Course schedule II
July 16, 2022
graphProblem URL: Course schedule II
This is a classing cycle detect graph problem. We will first convert our edge list to adjacency list. Then we use white-grey-black algorithm to detect cycle. At first every node will be in our white list. When we start traversing using DFS, we mark the graph as grey(adding it to the grey set). Then we go until the end of it's neighbour, if we found another grey node, that means we have a cycle, we return an empty array immediately. If we don't have cycle, then we mark the node as black(adding it to the visited set and remove it from the visiting set, also adding the node to our result array). If we can traverse the whole graph without any cycle, that means it is possible to take all the courses, then we return our result array.
class Solution:
def findOrder(self, numCourses: int, prerequisites: List[List[int]]) -> List[int]:
graph = self.buildGraph(numCourses, prerequisites)

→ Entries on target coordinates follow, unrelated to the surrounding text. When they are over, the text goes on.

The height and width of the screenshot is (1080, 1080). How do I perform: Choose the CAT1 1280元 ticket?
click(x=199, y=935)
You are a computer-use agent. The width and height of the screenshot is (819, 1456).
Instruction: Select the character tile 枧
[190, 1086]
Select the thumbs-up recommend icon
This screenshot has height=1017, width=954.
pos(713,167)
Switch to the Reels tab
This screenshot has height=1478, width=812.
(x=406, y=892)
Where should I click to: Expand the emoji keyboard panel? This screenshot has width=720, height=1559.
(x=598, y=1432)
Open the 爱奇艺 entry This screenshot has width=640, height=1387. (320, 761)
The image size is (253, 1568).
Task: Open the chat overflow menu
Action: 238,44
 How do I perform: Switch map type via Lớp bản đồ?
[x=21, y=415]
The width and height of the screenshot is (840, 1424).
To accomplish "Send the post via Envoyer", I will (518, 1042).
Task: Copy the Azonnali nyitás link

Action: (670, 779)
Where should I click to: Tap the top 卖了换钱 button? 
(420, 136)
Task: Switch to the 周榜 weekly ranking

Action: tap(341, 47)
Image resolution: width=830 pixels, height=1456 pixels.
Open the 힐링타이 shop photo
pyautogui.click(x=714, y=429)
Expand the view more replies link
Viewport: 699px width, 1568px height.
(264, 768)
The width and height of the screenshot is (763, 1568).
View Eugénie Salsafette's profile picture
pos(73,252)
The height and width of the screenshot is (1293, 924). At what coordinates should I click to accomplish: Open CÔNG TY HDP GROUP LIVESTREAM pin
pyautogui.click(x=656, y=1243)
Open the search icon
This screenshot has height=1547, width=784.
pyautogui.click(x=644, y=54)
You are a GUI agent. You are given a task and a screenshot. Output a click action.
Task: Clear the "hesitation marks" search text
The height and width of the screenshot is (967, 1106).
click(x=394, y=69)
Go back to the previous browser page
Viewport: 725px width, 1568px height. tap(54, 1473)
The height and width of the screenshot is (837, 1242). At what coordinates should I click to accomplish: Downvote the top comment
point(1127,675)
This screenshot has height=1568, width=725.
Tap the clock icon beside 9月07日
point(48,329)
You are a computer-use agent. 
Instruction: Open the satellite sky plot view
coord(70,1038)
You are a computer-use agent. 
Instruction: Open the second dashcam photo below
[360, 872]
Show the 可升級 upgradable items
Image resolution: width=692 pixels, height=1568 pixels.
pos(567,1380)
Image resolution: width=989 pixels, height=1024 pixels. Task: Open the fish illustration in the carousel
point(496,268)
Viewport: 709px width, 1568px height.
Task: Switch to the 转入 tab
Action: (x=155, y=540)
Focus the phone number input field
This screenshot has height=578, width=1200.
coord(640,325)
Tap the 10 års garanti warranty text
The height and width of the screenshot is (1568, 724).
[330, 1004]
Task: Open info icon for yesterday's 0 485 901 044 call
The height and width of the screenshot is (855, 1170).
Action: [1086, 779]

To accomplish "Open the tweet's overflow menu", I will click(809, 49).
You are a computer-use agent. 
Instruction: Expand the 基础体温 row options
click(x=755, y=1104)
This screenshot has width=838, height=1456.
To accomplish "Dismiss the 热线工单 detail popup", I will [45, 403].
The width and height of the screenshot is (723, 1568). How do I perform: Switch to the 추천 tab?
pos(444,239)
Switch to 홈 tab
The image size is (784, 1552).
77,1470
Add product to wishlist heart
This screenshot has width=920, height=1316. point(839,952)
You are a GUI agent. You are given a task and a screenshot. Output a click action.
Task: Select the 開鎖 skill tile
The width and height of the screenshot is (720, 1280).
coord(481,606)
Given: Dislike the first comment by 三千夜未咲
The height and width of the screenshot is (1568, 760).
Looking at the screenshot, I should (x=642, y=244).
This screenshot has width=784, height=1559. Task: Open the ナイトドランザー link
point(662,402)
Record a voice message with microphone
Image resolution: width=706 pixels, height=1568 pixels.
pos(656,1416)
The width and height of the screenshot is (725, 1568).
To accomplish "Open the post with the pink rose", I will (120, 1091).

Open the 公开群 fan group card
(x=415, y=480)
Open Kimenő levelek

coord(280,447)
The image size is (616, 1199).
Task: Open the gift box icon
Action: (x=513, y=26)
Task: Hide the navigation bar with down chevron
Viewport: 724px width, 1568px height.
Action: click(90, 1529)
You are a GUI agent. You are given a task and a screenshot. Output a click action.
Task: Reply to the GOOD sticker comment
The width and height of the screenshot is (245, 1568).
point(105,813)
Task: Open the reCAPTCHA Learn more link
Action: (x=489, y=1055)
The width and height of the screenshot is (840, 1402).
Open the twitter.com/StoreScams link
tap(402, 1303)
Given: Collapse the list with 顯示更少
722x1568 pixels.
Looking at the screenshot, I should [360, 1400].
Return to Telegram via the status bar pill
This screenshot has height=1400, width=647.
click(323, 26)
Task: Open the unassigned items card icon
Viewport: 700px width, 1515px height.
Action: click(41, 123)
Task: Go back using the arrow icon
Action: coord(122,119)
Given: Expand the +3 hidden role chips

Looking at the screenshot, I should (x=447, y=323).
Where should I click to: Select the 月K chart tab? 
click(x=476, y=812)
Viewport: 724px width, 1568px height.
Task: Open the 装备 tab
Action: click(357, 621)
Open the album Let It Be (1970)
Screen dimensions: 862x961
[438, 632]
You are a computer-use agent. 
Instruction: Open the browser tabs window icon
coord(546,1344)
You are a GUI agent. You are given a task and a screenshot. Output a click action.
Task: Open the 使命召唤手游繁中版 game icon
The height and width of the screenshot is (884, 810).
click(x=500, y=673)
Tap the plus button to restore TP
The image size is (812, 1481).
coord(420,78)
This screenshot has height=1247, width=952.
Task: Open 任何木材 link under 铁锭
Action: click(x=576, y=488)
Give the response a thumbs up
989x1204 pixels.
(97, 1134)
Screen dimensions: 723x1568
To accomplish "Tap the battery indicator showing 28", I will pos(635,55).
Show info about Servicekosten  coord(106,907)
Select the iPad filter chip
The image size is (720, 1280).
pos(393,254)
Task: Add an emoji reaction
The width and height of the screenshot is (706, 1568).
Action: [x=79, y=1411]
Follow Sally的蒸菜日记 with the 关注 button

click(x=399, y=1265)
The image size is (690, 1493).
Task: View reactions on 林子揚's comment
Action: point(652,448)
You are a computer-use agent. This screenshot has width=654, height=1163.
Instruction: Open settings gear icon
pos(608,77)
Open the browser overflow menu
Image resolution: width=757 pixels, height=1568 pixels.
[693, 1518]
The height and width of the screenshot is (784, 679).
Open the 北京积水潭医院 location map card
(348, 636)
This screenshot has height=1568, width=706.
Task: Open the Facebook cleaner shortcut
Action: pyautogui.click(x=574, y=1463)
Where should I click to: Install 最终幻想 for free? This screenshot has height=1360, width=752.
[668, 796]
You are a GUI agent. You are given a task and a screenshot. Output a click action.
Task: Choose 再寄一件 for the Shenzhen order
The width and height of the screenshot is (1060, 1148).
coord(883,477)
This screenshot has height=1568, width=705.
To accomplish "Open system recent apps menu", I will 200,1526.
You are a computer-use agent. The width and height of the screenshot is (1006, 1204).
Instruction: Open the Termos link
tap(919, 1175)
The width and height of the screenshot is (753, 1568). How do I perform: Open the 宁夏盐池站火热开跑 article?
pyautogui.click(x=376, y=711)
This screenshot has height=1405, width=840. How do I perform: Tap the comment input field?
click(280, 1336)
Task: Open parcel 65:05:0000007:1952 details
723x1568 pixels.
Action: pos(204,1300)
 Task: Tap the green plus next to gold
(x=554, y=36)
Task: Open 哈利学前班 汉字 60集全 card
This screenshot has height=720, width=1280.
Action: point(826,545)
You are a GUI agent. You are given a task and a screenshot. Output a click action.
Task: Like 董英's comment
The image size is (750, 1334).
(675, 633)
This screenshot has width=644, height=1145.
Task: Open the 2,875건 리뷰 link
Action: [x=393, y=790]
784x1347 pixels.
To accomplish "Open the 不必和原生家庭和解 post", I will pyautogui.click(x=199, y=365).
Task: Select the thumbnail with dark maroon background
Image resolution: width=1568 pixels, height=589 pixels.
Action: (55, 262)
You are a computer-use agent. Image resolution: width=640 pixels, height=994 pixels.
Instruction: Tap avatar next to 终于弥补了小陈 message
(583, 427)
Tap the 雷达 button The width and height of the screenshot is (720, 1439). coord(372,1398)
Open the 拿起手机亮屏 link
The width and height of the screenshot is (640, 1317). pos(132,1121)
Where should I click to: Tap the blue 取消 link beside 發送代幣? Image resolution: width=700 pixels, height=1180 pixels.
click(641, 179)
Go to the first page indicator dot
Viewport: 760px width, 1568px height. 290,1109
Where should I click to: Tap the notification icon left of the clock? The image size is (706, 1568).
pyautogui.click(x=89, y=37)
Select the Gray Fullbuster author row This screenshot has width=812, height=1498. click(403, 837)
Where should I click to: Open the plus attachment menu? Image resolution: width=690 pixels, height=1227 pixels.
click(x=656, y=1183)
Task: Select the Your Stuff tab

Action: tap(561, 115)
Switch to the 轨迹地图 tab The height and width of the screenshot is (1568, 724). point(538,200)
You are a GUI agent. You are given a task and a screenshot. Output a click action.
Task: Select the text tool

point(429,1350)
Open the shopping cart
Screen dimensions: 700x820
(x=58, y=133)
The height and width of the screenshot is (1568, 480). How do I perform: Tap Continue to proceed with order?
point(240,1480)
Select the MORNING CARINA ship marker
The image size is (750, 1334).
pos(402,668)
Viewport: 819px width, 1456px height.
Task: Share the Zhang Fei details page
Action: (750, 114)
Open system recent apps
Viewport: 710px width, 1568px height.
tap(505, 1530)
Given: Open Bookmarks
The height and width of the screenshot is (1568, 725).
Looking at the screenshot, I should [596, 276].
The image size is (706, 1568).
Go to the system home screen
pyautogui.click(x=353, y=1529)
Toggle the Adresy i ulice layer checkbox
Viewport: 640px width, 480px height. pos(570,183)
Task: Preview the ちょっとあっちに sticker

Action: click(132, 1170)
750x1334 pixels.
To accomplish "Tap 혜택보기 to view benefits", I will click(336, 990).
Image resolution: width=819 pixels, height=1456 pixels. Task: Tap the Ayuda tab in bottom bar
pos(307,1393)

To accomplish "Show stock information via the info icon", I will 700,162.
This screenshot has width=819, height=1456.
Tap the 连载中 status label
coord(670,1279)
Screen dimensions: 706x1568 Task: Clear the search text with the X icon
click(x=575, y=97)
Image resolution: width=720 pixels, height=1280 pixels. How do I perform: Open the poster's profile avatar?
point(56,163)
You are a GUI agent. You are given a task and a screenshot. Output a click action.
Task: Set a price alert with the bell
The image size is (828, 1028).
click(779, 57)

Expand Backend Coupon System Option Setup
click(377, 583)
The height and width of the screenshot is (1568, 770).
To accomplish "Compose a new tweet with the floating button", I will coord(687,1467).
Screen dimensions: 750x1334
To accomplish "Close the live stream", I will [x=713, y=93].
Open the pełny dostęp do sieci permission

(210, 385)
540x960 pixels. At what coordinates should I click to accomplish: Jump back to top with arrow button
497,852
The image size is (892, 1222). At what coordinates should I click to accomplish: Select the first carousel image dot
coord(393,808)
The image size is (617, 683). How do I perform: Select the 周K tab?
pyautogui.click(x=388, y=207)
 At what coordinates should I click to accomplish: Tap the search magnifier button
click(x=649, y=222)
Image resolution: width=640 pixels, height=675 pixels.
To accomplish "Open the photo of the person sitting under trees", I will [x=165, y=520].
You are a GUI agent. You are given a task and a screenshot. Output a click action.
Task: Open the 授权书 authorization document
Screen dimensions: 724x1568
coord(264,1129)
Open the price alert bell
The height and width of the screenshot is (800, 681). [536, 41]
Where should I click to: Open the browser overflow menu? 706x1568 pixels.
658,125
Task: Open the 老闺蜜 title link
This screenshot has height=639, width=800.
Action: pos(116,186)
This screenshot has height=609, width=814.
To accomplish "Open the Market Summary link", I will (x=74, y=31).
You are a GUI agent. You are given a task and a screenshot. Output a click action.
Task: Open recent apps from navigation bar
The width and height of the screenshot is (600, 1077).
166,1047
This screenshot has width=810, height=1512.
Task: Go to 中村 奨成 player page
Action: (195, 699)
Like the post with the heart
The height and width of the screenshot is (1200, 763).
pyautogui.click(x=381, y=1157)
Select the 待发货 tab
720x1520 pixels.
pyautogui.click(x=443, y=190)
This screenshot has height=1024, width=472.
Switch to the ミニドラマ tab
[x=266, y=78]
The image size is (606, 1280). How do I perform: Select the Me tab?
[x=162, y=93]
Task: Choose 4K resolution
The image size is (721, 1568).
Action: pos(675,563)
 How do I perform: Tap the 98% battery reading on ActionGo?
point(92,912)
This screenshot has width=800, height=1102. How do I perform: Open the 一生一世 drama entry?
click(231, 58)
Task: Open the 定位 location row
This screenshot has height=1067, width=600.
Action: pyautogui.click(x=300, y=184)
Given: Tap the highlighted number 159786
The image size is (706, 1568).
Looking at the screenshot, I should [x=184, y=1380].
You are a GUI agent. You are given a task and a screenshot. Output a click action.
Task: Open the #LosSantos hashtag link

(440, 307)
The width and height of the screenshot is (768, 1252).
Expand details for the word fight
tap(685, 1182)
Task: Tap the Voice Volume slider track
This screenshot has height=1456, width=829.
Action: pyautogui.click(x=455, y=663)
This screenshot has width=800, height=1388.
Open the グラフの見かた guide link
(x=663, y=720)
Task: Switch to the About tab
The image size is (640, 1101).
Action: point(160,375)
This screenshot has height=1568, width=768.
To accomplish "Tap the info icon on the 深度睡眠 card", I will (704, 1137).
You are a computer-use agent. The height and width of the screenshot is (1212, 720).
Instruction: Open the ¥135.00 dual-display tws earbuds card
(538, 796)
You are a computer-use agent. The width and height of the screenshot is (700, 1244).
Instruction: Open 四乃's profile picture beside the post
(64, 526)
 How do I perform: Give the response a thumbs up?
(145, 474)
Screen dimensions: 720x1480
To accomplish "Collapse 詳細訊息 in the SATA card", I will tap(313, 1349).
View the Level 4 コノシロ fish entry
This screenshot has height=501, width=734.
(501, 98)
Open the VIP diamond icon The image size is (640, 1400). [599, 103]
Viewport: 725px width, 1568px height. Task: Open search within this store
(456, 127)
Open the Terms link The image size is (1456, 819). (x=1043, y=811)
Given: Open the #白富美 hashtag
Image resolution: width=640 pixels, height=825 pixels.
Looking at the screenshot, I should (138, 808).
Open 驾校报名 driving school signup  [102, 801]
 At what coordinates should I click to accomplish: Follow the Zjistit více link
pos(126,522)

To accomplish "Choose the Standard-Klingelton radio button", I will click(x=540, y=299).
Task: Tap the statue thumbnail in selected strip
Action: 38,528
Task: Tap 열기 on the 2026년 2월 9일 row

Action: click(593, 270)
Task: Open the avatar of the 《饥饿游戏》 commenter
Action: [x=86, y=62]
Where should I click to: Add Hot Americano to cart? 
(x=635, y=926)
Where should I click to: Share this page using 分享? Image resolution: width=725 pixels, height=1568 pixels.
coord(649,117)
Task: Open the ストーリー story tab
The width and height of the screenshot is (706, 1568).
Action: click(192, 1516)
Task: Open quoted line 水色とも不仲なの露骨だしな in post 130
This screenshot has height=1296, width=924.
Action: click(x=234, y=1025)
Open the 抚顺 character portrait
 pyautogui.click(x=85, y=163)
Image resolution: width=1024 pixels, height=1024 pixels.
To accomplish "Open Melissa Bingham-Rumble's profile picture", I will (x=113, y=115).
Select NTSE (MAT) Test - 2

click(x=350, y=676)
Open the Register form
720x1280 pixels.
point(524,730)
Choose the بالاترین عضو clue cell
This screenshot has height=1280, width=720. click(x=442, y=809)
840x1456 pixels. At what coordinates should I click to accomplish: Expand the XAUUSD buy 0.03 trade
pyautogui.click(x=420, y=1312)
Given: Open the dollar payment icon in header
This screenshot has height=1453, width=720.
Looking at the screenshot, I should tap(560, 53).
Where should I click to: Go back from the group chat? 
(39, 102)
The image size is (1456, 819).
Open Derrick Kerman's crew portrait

visited, visiting = set(), set()
res = []
def hasCycle(node):
if node in visiting:
return True
if node in visited:
return False
visiting.add(node)
for neighbor in graph[node]:
if hasCycle(neighbor):
return True
visiting.remove(node)
visited.add(node)
res.append(node)
return False
for course in range(numCourses):
if hasCycle(course):
return []
return res
def buildGraph(self, numCourses, prerequisites):
graph = {}
for i in range(numCourses):
graph[i] = []
for a, b in prerequisites:
graph[a].append(b)
return graph
We iterate through the whole courses to build our adjacency list. We also iterate through our prerequisites list. Then we dfs the graph, which is done in O(n) time. So, our overall time complexity is O(n+p)
where n is the number of courses and p is the number of prerequisites. Our space complexity is also O(n+p)
as to build out adjacency list, we have n courses and each course could have p prerequisites in worst case.